Tip an observed hazard ratio with a normally distributed confounder.

choose one of the following, and the other will be estimated:

• exposure_confounder_effect

• confounder_outcome_effect

Usage

tip_hr(
  effect_observed,
  exposure_confounder_effect = NULL,
  confounder_outcome_effect = NULL,
  verbose = getOption("tipr.verbose", TRUE),
  hr_correction = FALSE
)

tip_hr_with_continuous(
  effect_observed,
  exposure_confounder_effect = NULL,
  confounder_outcome_effect = NULL,
  verbose = getOption("tipr.verbose", TRUE),
  hr_correction = FALSE
)

Arguments

effect_observed

Numeric positive value. Observed exposure - outcome hazard ratio. This can be the point estimate, lower confidence bound, or upper confidence bound.

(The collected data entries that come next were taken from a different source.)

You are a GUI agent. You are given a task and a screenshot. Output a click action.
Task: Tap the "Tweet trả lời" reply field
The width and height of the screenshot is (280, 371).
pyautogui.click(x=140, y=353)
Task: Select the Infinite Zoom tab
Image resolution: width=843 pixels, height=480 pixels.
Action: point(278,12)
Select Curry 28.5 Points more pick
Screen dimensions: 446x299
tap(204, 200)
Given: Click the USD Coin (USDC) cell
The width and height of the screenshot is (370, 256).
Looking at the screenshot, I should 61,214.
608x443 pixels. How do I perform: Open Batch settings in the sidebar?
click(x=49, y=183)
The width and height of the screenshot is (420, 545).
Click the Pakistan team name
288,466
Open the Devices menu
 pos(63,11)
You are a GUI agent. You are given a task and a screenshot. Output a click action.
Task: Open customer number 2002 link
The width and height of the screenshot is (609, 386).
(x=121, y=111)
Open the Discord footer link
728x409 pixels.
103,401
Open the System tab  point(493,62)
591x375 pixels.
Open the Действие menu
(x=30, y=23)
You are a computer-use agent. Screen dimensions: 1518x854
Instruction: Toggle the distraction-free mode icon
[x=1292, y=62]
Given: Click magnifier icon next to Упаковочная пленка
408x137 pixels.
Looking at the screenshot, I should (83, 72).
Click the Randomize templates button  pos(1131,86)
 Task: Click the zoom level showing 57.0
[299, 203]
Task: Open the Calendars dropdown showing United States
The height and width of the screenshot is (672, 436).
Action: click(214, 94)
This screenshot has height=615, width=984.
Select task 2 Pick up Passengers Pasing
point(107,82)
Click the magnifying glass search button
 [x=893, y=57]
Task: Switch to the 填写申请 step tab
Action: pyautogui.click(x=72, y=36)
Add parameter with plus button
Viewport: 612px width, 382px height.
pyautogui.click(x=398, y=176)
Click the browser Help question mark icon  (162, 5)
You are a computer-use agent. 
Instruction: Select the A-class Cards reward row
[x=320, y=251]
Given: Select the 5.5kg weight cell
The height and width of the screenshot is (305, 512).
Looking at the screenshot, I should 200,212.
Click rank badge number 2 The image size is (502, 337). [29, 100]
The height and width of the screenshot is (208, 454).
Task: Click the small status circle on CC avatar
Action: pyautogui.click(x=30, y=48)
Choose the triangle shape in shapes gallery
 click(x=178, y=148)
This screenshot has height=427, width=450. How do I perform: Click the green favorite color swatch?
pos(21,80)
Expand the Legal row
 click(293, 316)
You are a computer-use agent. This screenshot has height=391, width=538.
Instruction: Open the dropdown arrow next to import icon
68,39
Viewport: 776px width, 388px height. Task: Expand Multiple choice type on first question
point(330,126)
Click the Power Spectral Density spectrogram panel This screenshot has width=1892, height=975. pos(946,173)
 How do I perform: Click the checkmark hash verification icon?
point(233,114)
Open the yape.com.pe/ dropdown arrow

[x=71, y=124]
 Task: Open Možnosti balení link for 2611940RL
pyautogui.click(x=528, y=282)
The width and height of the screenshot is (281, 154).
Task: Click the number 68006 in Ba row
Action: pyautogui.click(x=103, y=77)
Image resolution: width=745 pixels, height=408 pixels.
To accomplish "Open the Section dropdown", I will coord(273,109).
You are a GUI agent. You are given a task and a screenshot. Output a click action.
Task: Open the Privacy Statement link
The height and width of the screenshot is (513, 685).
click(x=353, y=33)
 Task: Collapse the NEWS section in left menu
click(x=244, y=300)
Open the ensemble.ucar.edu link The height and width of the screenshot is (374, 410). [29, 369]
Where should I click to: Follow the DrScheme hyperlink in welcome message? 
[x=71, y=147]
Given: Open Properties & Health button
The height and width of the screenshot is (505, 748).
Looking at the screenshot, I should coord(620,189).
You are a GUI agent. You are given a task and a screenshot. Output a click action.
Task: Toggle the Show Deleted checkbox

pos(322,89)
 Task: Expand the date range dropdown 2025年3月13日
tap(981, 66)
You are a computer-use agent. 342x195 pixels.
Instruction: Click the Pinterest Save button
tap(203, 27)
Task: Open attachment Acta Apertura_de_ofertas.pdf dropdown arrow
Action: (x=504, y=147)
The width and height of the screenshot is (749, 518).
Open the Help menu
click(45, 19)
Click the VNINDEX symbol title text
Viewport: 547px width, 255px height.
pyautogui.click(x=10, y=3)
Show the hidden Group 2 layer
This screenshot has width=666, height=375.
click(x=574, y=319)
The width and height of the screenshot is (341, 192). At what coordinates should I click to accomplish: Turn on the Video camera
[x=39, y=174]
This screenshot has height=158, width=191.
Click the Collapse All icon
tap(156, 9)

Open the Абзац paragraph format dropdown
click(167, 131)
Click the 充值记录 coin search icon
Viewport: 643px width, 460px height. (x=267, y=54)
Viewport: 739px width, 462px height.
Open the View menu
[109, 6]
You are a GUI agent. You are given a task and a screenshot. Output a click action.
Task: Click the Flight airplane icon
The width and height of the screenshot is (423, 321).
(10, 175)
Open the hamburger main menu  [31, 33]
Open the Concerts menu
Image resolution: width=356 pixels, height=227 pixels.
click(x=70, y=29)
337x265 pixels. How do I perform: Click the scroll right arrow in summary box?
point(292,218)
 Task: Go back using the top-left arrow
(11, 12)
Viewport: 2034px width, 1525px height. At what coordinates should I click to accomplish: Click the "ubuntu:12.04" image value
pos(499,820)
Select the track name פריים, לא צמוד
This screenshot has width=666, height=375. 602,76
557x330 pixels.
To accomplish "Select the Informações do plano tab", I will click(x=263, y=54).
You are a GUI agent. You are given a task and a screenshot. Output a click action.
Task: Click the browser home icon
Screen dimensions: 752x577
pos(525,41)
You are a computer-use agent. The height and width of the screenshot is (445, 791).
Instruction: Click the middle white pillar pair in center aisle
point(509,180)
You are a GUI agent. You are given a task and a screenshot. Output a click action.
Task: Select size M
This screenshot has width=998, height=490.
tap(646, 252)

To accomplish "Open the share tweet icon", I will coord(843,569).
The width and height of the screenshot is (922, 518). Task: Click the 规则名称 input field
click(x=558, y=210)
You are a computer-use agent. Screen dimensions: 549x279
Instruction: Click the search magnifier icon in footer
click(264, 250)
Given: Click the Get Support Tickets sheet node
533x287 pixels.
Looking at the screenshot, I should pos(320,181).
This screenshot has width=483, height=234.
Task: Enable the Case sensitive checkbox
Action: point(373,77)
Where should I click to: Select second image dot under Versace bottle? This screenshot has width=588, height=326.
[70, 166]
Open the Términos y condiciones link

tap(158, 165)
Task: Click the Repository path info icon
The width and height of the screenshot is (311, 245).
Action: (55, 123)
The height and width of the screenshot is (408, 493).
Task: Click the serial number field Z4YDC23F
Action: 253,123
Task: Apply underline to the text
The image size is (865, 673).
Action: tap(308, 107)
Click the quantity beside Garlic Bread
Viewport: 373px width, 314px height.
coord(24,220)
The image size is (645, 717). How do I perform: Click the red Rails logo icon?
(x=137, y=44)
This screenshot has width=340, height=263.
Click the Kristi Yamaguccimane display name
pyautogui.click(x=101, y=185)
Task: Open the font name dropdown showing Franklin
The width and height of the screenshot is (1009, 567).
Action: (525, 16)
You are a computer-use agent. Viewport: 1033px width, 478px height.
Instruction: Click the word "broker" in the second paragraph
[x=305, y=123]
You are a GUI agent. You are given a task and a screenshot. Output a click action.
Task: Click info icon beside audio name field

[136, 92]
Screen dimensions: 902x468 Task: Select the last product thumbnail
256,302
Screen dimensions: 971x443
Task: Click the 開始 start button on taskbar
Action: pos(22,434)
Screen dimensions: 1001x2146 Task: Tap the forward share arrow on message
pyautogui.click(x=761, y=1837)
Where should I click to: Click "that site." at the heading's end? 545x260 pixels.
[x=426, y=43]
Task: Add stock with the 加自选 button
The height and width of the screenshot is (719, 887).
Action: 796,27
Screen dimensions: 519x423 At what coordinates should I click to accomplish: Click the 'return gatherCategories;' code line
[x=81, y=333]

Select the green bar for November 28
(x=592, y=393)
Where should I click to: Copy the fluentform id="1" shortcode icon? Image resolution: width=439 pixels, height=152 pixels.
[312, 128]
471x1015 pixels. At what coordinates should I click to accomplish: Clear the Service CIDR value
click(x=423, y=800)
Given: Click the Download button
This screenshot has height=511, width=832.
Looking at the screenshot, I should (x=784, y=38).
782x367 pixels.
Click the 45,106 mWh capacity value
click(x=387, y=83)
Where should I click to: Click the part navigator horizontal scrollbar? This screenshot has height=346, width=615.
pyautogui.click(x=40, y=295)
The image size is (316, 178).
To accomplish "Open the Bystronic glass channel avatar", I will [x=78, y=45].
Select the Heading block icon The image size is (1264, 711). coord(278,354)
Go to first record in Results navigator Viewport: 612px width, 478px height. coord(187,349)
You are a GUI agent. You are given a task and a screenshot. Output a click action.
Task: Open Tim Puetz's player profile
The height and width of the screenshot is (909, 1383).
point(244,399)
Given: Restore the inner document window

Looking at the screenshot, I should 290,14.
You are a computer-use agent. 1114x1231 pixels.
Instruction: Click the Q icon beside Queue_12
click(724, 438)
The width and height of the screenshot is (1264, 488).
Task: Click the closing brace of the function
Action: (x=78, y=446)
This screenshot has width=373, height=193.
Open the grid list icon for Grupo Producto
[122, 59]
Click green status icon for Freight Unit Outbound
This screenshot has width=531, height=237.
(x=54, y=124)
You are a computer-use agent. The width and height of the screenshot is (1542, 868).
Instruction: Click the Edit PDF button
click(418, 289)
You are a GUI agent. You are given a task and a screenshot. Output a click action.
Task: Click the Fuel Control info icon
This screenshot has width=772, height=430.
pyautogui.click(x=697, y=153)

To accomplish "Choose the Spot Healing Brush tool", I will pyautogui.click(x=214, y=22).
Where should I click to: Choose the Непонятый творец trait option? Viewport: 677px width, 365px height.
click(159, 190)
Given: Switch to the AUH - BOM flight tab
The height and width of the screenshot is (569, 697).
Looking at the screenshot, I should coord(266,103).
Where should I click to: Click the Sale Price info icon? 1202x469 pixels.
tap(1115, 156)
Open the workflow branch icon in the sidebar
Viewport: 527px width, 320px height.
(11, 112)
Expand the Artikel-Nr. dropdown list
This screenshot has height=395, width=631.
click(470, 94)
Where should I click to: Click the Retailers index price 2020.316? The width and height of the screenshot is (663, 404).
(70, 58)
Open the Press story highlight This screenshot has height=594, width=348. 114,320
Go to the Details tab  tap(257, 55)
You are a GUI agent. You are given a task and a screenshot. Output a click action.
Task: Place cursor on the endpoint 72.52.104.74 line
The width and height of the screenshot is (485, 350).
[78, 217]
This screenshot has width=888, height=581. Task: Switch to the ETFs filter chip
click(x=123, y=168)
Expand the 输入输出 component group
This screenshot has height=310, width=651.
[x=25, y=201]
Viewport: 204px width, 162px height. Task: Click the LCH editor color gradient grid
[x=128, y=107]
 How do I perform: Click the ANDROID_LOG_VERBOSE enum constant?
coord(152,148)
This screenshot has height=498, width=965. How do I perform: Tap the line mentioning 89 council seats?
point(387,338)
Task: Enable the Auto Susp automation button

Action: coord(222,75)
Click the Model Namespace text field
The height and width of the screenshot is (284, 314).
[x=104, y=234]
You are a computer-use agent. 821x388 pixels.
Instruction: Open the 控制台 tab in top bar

exposure_confounder_effect

Numeric. Estimated difference in scaled means between the unmeasured confounder in the exposed population and unexposed population

confounder_outcome_effect

Numeric positive value. Estimated relationship between the unmeasured confounder and the outcome

verbose

Logical. Indicates whether to print informative message. Default: TRUE

hr_correction

Logical. Indicates whether to use a correction factor. The methods used for this function are based on risk ratios. For rare outcomes, a hazard ratio approximates a risk ratio. For common outcomes, a correction factor is needed. If you have a common outcome (>15%), set this to TRUE. Default: FALSE.

Value

Data frame.

Examples

## to estimate the relationship between an unmeasured confounder and outcome
## needed to tip analysis
tip_hr(1.2, exposure_confounder_effect = -2)
#> ℹ The observed effect (1.2) WOULD be tipped by 1 unmeasured confounder with the
#>   following specifications:
#> • estimated difference in scaled means between the unmeasured confounder in the
#>   exposed population and unexposed population: -2
#> • estimated relationship between the unmeasured confounder and the outcome:
#>   0.91
#> # A tibble: 1 × 5
#>   effect_adjusted effect_observed exposure_confounder_e…¹ confounder_outcome_e…²
#>             <dbl>           <dbl>                   <dbl>                  <dbl>
#> 1               1             1.2                      -2                  0.913
#> # ℹ abbreviated names: ¹​exposure_confounder_effect, ²​confounder_outcome_effect
#> # ℹ 1 more variable: n_unmeasured_confounders <dbl>

## to estimate the number of unmeasured confounders specified needed to tip
## the analysis
tip_hr(1.2, exposure_confounder_effect = -2, confounder_outcome_effect = .99)
#> ℹ The observed effect (1.2) WOULD be tipped by 9 unmeasured confounders with
#>   the following specifications:
#> • estimated difference in scaled means between the unmeasured confounder in the
#>   exposed population and unexposed population: -2
#> • estimated relationship between the unmeasured confounder and the outcome:
#>   0.99
#> # A tibble: 1 × 5
#>   effect_adjusted effect_observed exposure_confounder_e…¹ confounder_outcome_e…²
#>             <dbl>           <dbl>                   <dbl>                  <dbl>
#> 1               1             1.2                      -2                   0.99
#> # ℹ abbreviated names: ¹​exposure_confounder_effect, ²​confounder_outcome_effect
#> # ℹ 1 more variable: n_unmeasured_confounders <dbl>